§ **Required work**: Since pictures do not belong in the copy, please repeat every record below exactly without them.

§ **Input data**:
※
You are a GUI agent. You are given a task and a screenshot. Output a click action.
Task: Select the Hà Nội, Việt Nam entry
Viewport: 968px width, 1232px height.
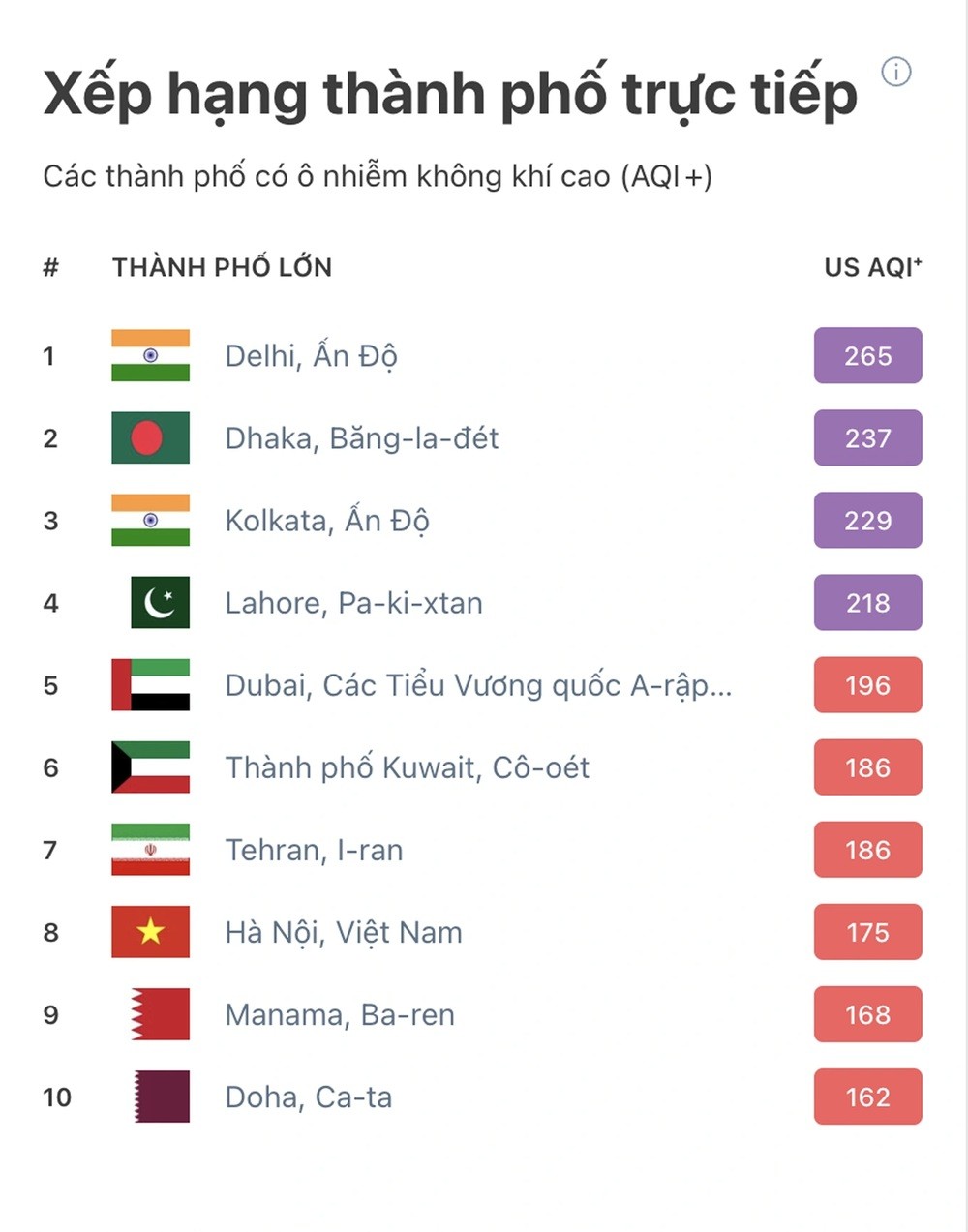344,932
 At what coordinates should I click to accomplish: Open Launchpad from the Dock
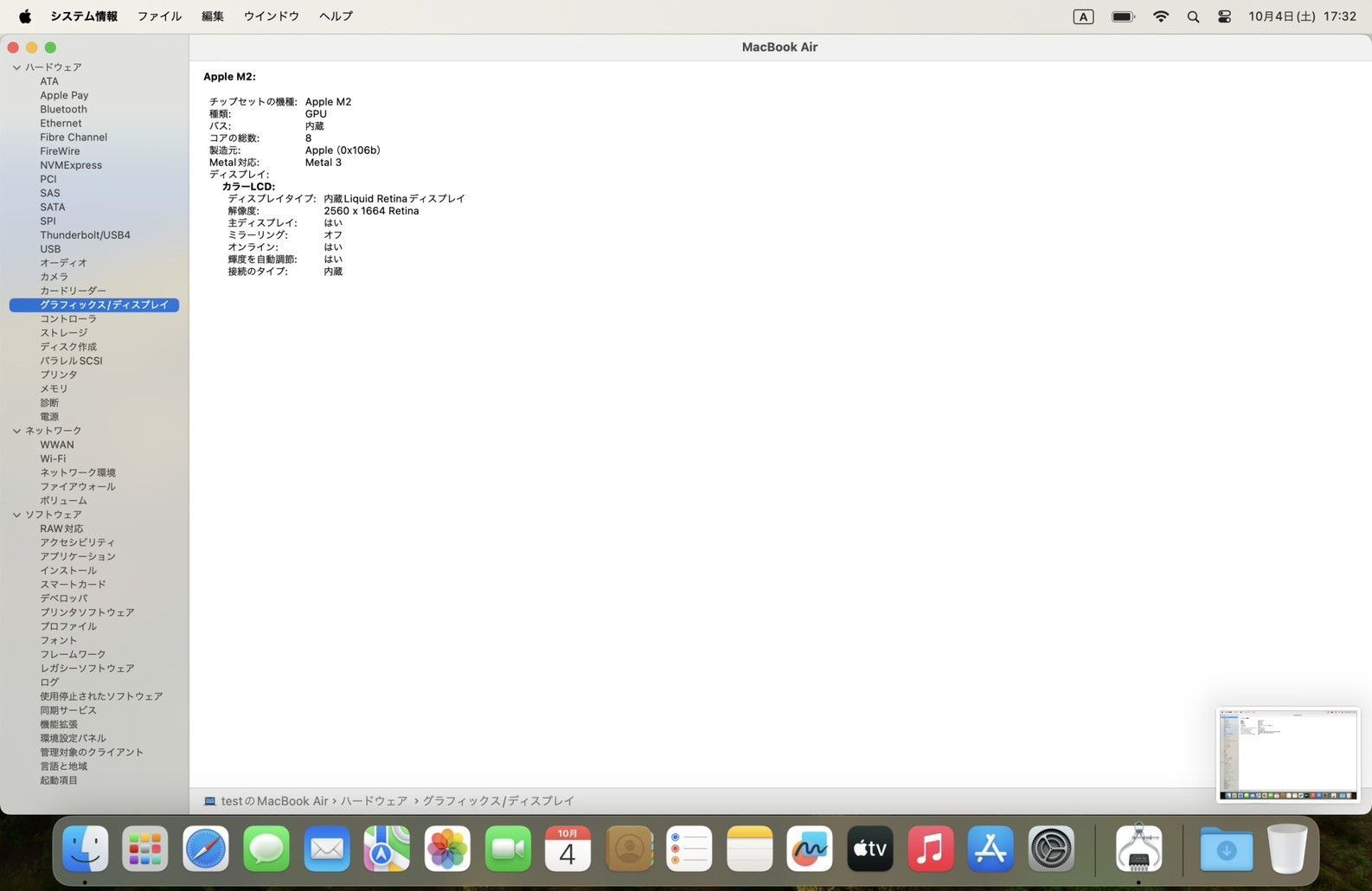tap(145, 849)
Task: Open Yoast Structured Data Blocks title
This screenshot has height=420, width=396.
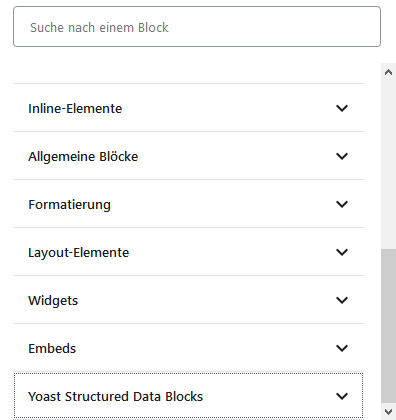Action: pyautogui.click(x=115, y=396)
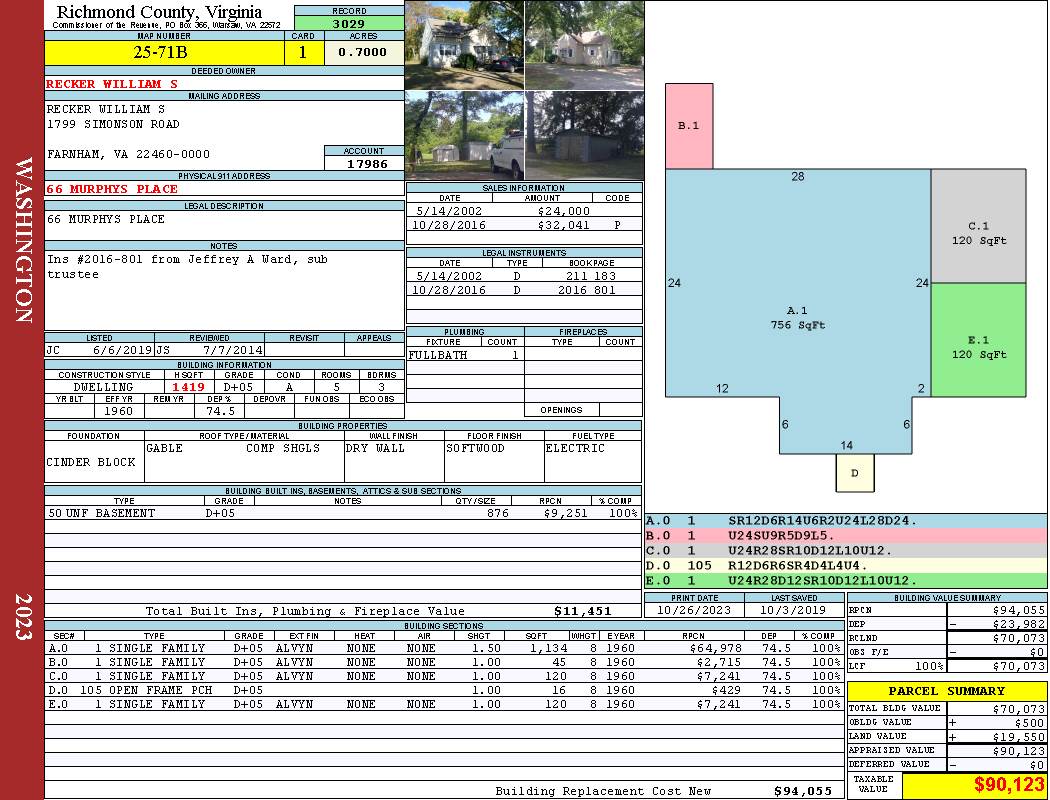Open the bottom-left shed and truck photo
Image resolution: width=1050 pixels, height=800 pixels.
(464, 135)
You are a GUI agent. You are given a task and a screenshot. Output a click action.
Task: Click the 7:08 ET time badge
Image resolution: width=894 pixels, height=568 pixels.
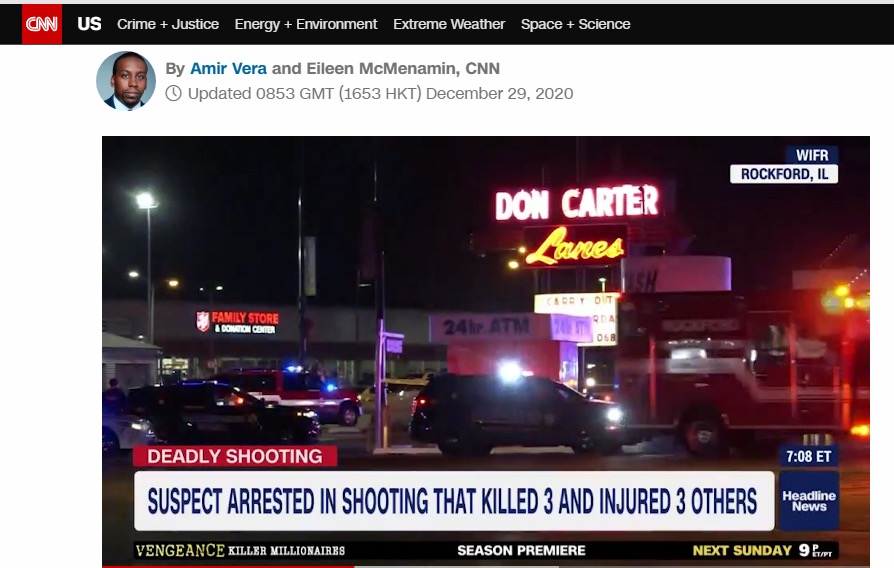[809, 456]
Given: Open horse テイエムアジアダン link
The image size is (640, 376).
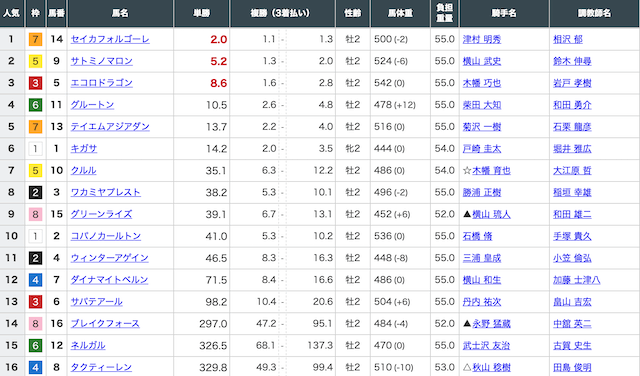Looking at the screenshot, I should 110,127.
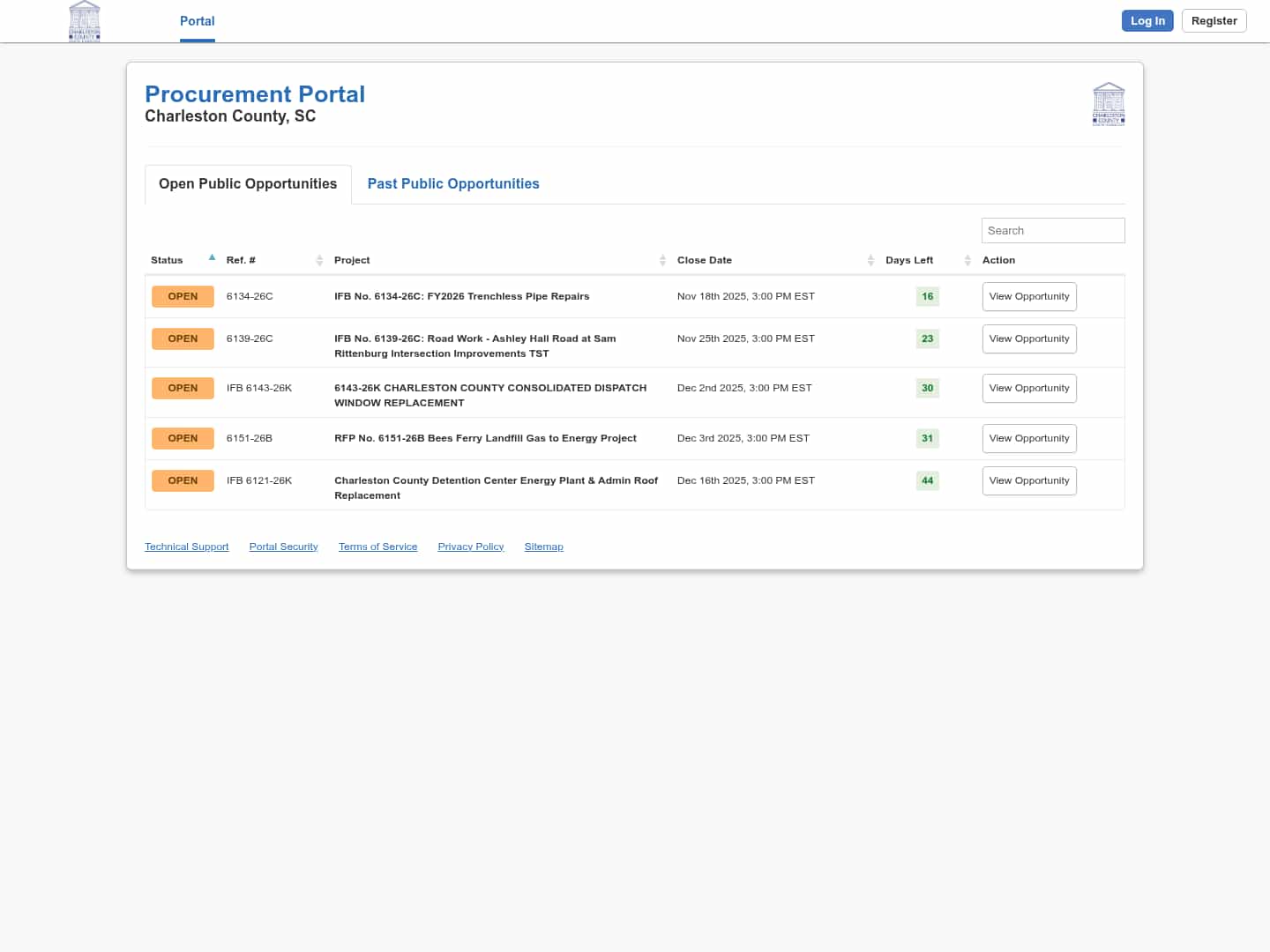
※
§ **Solution to this exercise**:
You are a GUI agent. You are given a task and a screenshot. Output a click action.
Task: Select the Hà Nội, Việt Nam entry
Viewport: 968px width, 1232px height.
344,932
 At what coordinates should I click to accomplish: Open Launchpad from the Dock
tap(145, 849)
Task: Open Yoast Structured Data Blocks title
This screenshot has height=420, width=396.
Action: pyautogui.click(x=115, y=396)
Open the bottom-left shed and truck photo
Image resolution: width=1050 pixels, height=800 pixels.
(464, 135)
You are a GUI agent. You are given a task and a screenshot. Output a click action.
Task: Click the 7:08 ET time badge
Image resolution: width=894 pixels, height=568 pixels.
[809, 456]
Given: Open horse テイエムアジアダン link
The image size is (640, 376).
Looking at the screenshot, I should 110,127.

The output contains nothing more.